(Stored data entries)
--------------------------------

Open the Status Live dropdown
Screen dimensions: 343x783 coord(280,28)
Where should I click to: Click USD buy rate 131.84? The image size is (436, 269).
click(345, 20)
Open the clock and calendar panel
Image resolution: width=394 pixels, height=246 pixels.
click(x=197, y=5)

--------------------------------

=== TASK ===
Repeat every record, keeping each line exactly as it is.

=== OUTPUT OF THE TASK ===
Open the Status Live dropdown
Screen dimensions: 343x783 coord(280,28)
Where should I click to: Click USD buy rate 131.84? The image size is (436, 269).
click(345, 20)
Open the clock and calendar panel
Image resolution: width=394 pixels, height=246 pixels.
click(x=197, y=5)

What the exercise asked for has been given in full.